A map for a Star Wars sandbox would look completely different than a map for a Dungeons & Dragons sandbox. When you can go to any place in the galaxy almost instantly, distances and relative positions become irrelevant. Instead of going to specific places, you really are going to visit specific people or buildings. On the whole planet of Dagobah, there is really only a single place. Yoda’s home. You could also consider the Dark Side cave as a second place but that’s really it. Corruscant is massive, but as long as you don’t have the specific adress of a specifc person, nothing on that whole planet is of any relevance to the players who have no reason to visit it. Instead of making a map for a Star Wars sandbox, you really need an adress book. People and specific places like cantinas, stores, hideouts, and bases are what makes up your sandbox.
The Other People
However, places are almost always defined by either something that is hidden inside them, but most often by the people who are staying there. There are very few places in Star Wars that are interesting by themselves in the way that great dungeons are in D&D. The stories in Star Wars are always stories of people, not of places. When you prepare a Star Wars sandbox, preparation shouldn’t start by drawing a couple of dungeons that the players can exmplore. The real heart of the sandbox are the NPCs. The villains and the allies. Of course Star Wars has lots of absolutely fantastic and stunning locations, but their purpose is always as a dramatic background for interactions with other characters.
NPCs really are everything in any Star Wars campaign. They are what will make or break the game. And when you make NPCs for Star Wars, always go full out. Hold nothing back. Make them as outragously awesome as you can possibly get. In particular the villains. The villains are what your players come for when playing a Star Wars game and they want, and only deserve, the most awesome ones.
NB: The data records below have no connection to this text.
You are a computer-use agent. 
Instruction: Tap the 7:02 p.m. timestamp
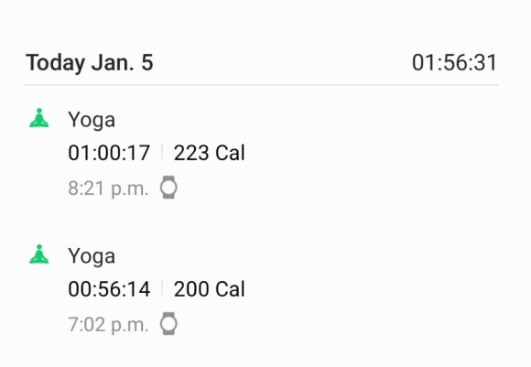click(x=108, y=325)
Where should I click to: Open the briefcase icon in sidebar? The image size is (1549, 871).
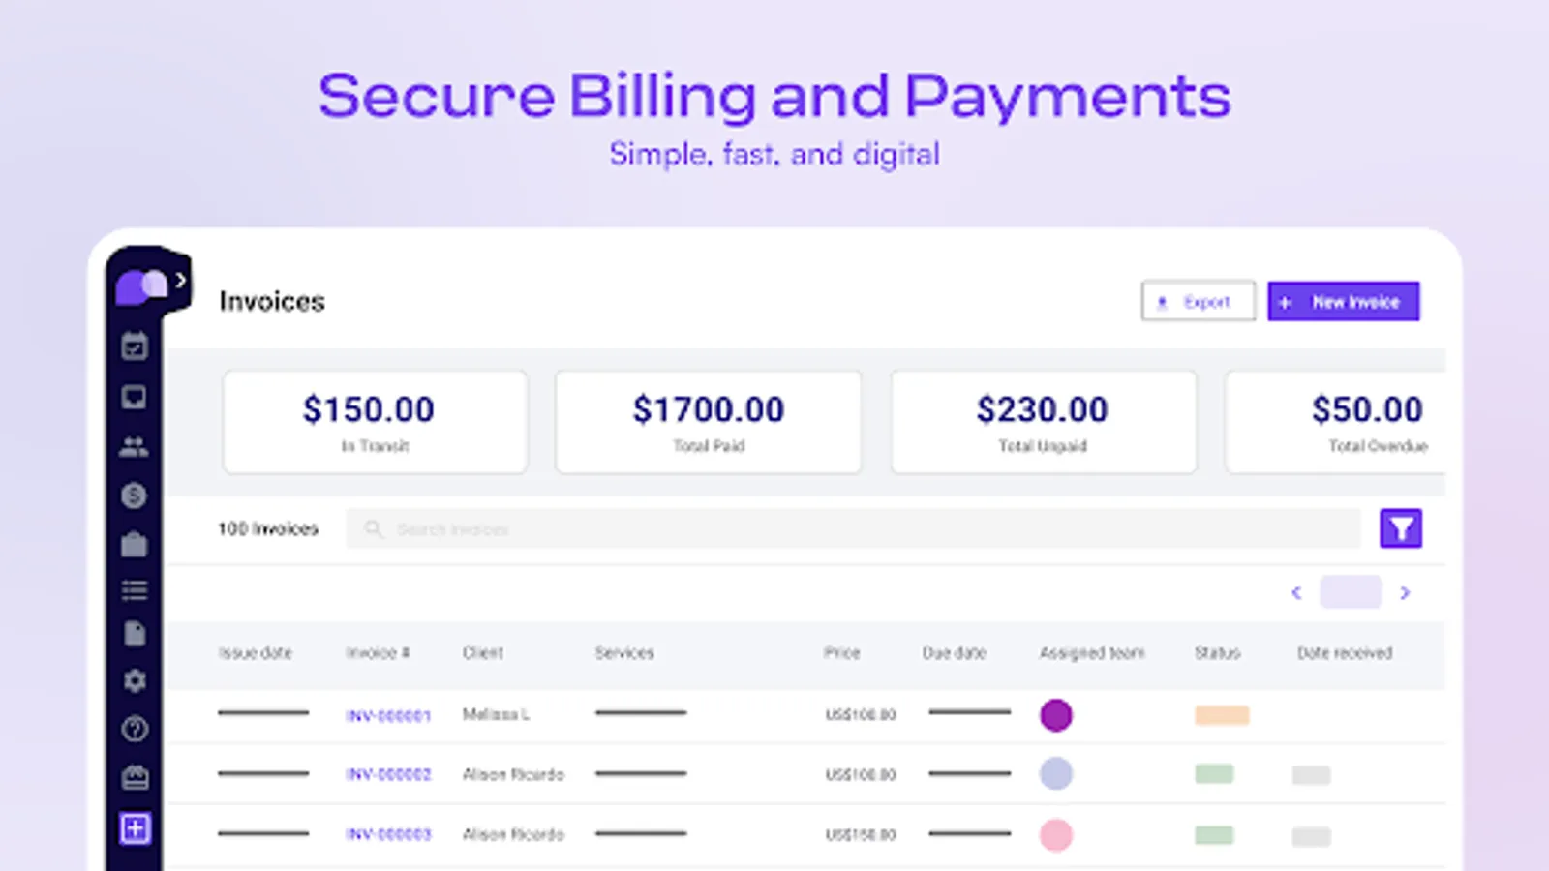pos(135,544)
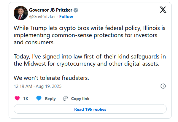
Task: Click the Reply text label
Action: click(50, 99)
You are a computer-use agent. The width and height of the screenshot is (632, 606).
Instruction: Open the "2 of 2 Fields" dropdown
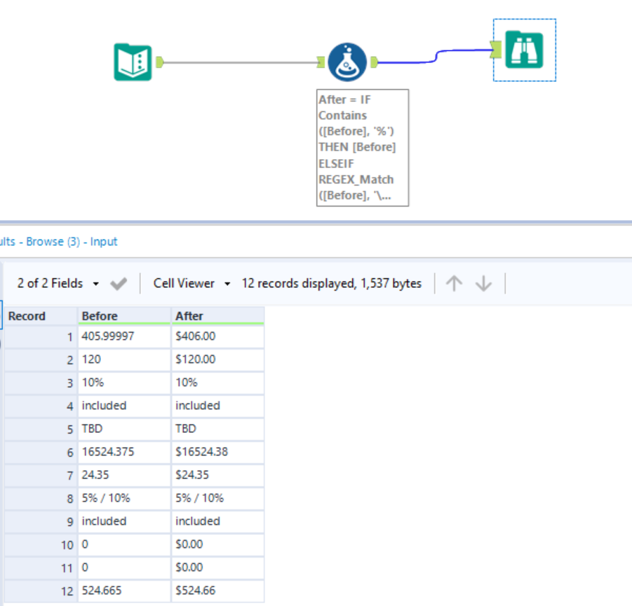tap(58, 284)
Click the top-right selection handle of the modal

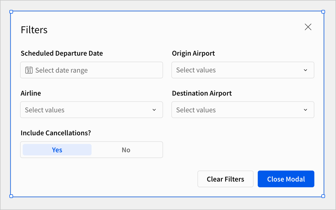tap(323, 12)
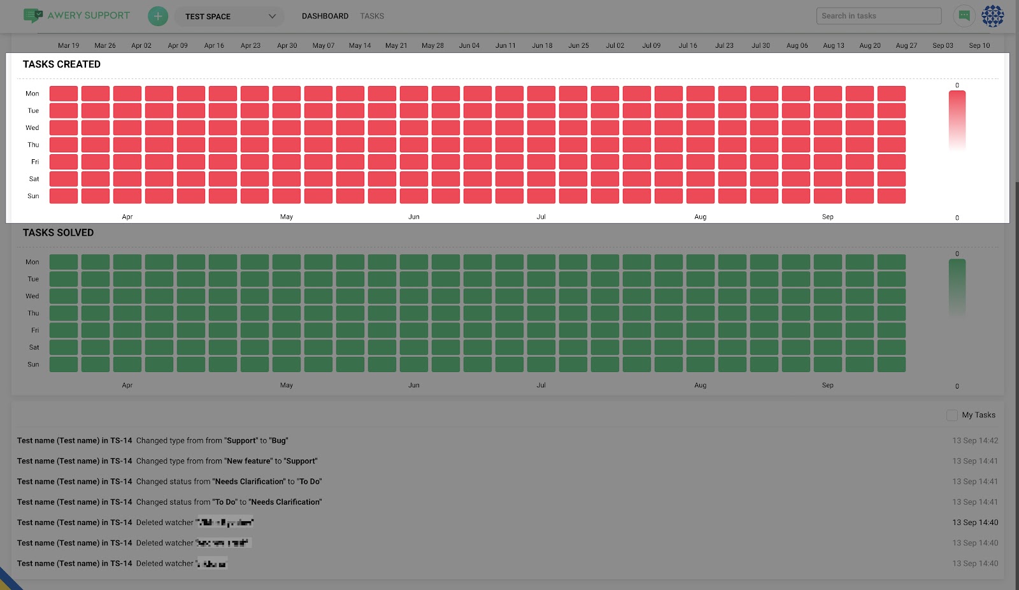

Darth Vader and Boba Fett leave pretty big boots to fill, but you should aim that high. If the NPCs are not really that interesting, then it just won’t reach the awesomeness that is Star Wars.
I’ve always thought a Rebels game could be well-run as a limited sandbox, like a backwater sector. The players then *are* the Rebel leaders for the region. Design the Imperial hierarchy for the region and areas of note, add some potential allies and resources, and then let the players work at tearing down the Empire’s influence. I haven’t tried running it yet, so no idea if it would actually work.
Could possibly be done, but it would require starting the game by giving the players a big intelligence report of the sector. To make plans of their own they need to have a good overview of what they have to work with.
If the players are asking for that it could work, but I don’t think it would work out well with a regular group looking for regular swashbuckling adventures. Requiring players to read a lot of text usually doesn’t work well.